*WHAT YOU NEED TO DO*:
Can you transcribe every item below word for word, leaving the pictures out of your answer?

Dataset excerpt
-- Begin --

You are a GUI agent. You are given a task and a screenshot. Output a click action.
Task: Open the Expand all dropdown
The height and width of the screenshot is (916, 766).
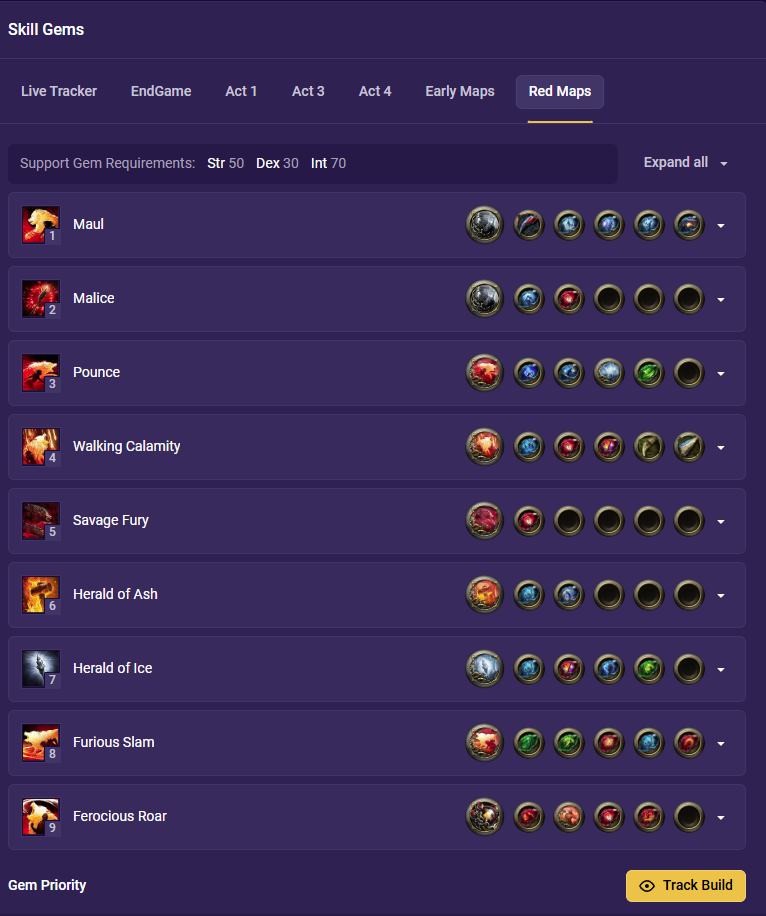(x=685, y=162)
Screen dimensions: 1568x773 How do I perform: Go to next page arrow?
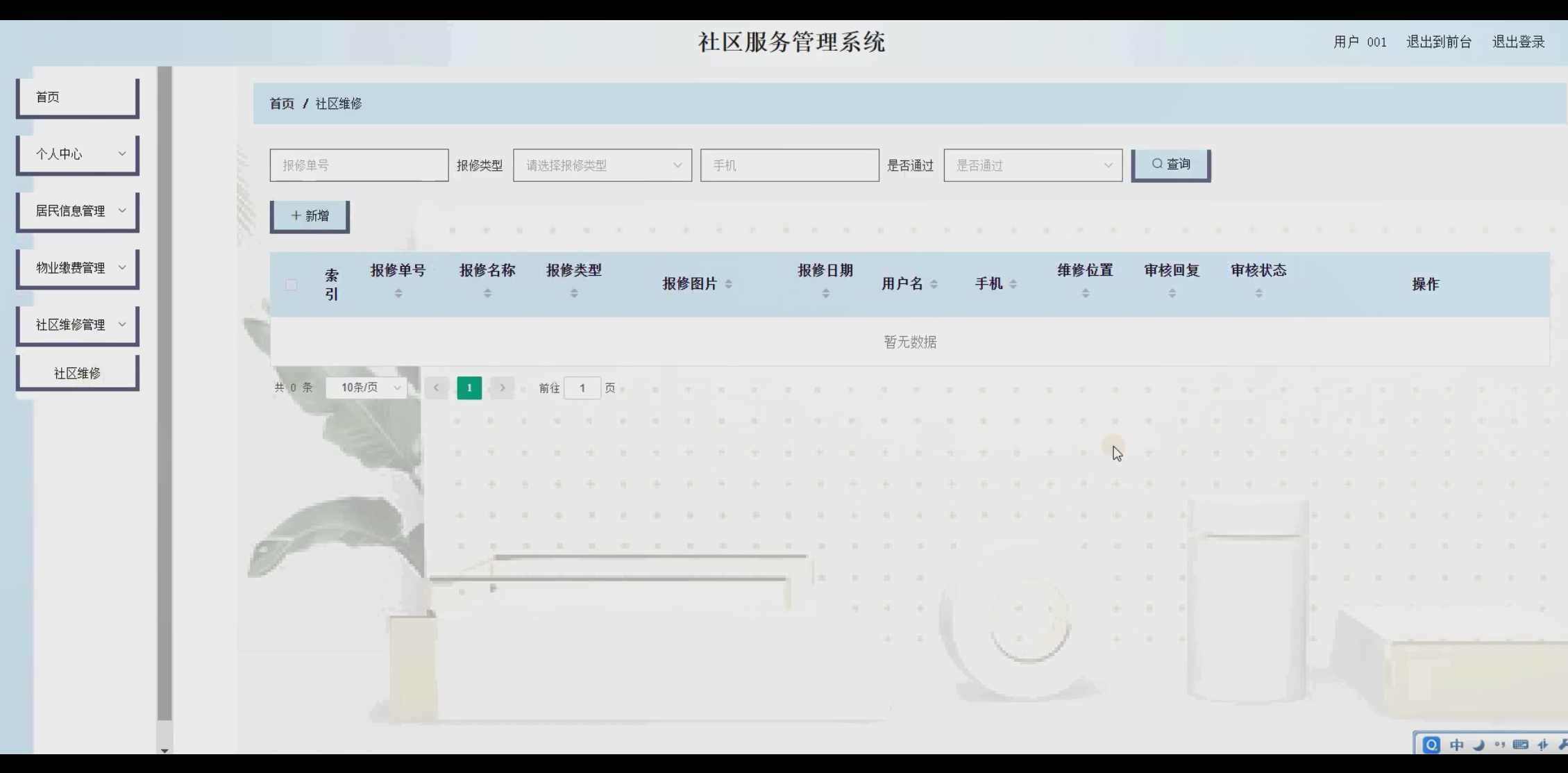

-- End --

*FINISHED EXERCISE*:
You are a GUI agent. You are given a task and a screenshot. Output a click action.
Task: Open the Expand all dropdown
The height and width of the screenshot is (916, 766).
(x=685, y=162)
Screen dimensions: 1568x773 How do I perform: Go to next page arrow?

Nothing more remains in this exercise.